Picture Story: Kelly Schultz, revised.

Heeding comments in class and from my instructor, Rita Reed, I’ve re-edited my profile on Kelly Schultz, previously a candidate for the 21st District of the Missouri House of Representatives. I say previously since the project was photographed before the election. Sadly, she didn’t win.

In any case, here’s the revised version, which I am much happier to share on my blog.

Picture Story: Did these photographers expect to become ‘prominent?’

A PSA for all my photojournalism friends writing theses this coming semester:

Please do not turn your thesis into a book unless it’s got unicorns and rainbows in it.

While I appreciate the hard work in researching and writing a thesis, academic writing does not make for a riveting read. Loup Langton, if you’re out there, many apologies. The work is thorough and excellent, but it’s really hard for me to write a blog post reaction to a very extensive academic chapter on the history of photojournalism. I feel like these reactions are to be something that maybe clicks in our heads that make us realize “oh! so that’s why I feel this way when XX happens” or “glad I’m not the only one who does XX.” With this chapter, I felt like I was being inundated with the entire history of photojournalism in just 30 pages.

There were some key points I flagged, including the importance of technology that pops up in almost every age of photojournalism. Boiling the history into one congruent chapter made the discussion of technology appear as a thread to tie all of the different events and changes together.

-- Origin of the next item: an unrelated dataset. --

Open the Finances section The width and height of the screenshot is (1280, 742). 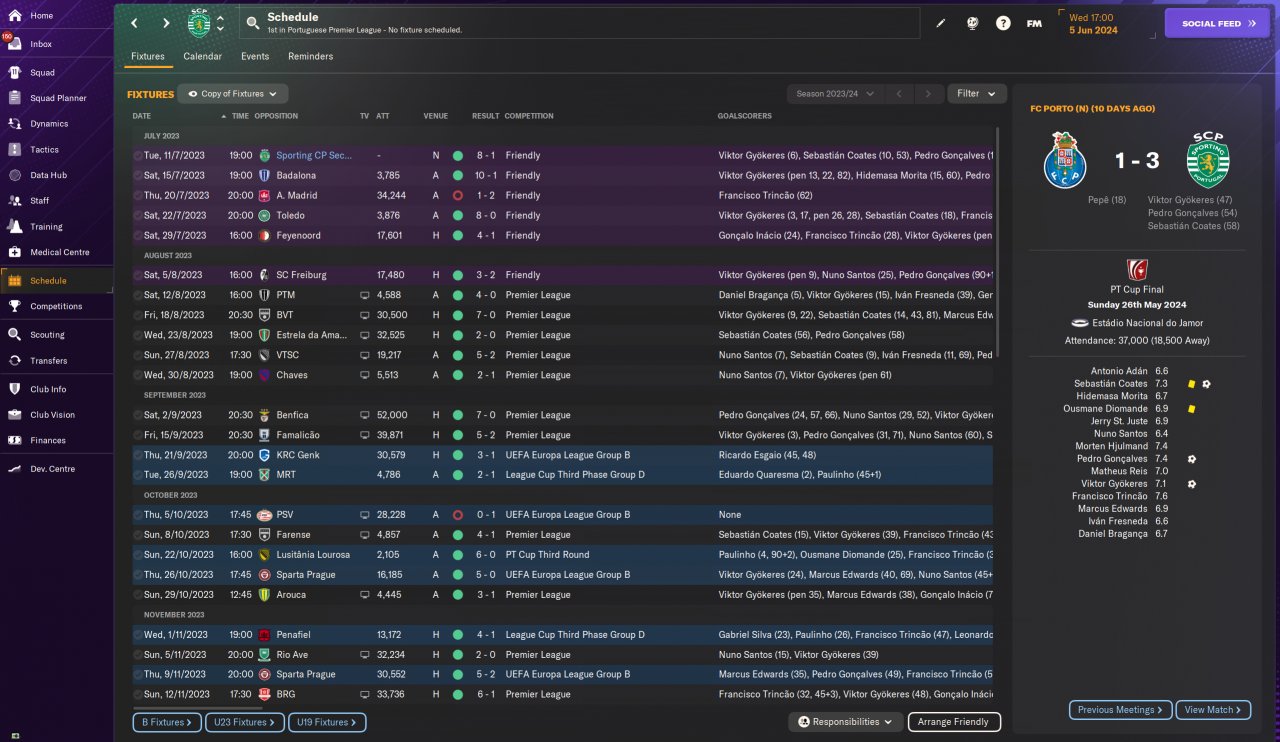47,441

From wet plates to flash bulbs to color film and eventually digital, technology was either the result or the cause for some major changes in the history of photojournalism.

I also took note of the addition of women and minorities into the field, which in comparison to most other changes, only happened very recently. I thank my predecessors for paving the way for kids like me to get into this industry and stand toe to toe with male tradition. Even today, I’ll find myself covering a sporting event and find that I’m the only woman photojournalist on the field or court. (In full disclosure, I named the new laptop I bought for graduate school ‘Margaret’ in honor of Margaret Bourke-White.)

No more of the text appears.